- _WORK INSTRUCTION_: Write the records out again, precisely as they stand.

(Collected data entries)
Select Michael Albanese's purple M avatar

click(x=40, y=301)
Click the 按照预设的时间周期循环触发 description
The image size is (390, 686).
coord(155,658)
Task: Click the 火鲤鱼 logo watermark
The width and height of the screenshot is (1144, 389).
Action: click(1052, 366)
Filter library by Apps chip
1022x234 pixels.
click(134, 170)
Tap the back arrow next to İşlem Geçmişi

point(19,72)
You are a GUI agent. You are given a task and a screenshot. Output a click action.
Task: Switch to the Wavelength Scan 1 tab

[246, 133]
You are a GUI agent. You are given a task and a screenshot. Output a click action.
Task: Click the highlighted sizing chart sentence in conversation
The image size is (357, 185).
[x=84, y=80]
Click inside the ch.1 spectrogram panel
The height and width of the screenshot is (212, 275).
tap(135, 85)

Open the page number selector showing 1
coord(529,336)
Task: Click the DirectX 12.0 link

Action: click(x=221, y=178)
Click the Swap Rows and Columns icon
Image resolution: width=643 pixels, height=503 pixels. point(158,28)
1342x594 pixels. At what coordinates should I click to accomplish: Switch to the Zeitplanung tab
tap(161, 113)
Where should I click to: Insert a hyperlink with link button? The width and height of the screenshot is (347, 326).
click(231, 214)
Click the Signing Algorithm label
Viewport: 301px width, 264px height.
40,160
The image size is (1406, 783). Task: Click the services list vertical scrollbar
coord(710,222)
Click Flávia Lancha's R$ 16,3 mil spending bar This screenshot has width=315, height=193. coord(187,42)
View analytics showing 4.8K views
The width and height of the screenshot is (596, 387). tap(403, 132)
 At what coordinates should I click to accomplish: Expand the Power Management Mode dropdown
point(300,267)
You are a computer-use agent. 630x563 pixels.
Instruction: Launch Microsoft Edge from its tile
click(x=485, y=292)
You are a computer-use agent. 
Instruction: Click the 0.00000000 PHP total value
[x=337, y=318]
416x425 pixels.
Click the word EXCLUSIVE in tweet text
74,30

- _REPLY_:
Select Michael Albanese's purple M avatar

click(x=40, y=301)
Click the 按照预设的时间周期循环触发 description
The image size is (390, 686).
coord(155,658)
Task: Click the 火鲤鱼 logo watermark
The width and height of the screenshot is (1144, 389).
Action: click(1052, 366)
Filter library by Apps chip
1022x234 pixels.
click(134, 170)
Tap the back arrow next to İşlem Geçmişi

point(19,72)
You are a GUI agent. You are given a task and a screenshot. Output a click action.
Task: Switch to the Wavelength Scan 1 tab

[246, 133]
You are a GUI agent. You are given a task and a screenshot. Output a click action.
Task: Click the highlighted sizing chart sentence in conversation
The image size is (357, 185).
[x=84, y=80]
Click inside the ch.1 spectrogram panel
The height and width of the screenshot is (212, 275).
tap(135, 85)

Open the page number selector showing 1
coord(529,336)
Task: Click the DirectX 12.0 link

Action: click(x=221, y=178)
Click the Swap Rows and Columns icon
Image resolution: width=643 pixels, height=503 pixels. point(158,28)
1342x594 pixels. At what coordinates should I click to accomplish: Switch to the Zeitplanung tab
tap(161, 113)
Where should I click to: Insert a hyperlink with link button? The width and height of the screenshot is (347, 326).
click(231, 214)
Click the Signing Algorithm label
Viewport: 301px width, 264px height.
40,160
The image size is (1406, 783). Task: Click the services list vertical scrollbar
coord(710,222)
Click Flávia Lancha's R$ 16,3 mil spending bar This screenshot has width=315, height=193. coord(187,42)
View analytics showing 4.8K views
The width and height of the screenshot is (596, 387). tap(403, 132)
 At what coordinates should I click to accomplish: Expand the Power Management Mode dropdown
point(300,267)
You are a computer-use agent. 630x563 pixels.
Instruction: Launch Microsoft Edge from its tile
click(x=485, y=292)
You are a computer-use agent. 
Instruction: Click the 0.00000000 PHP total value
[x=337, y=318]
416x425 pixels.
Click the word EXCLUSIVE in tweet text
74,30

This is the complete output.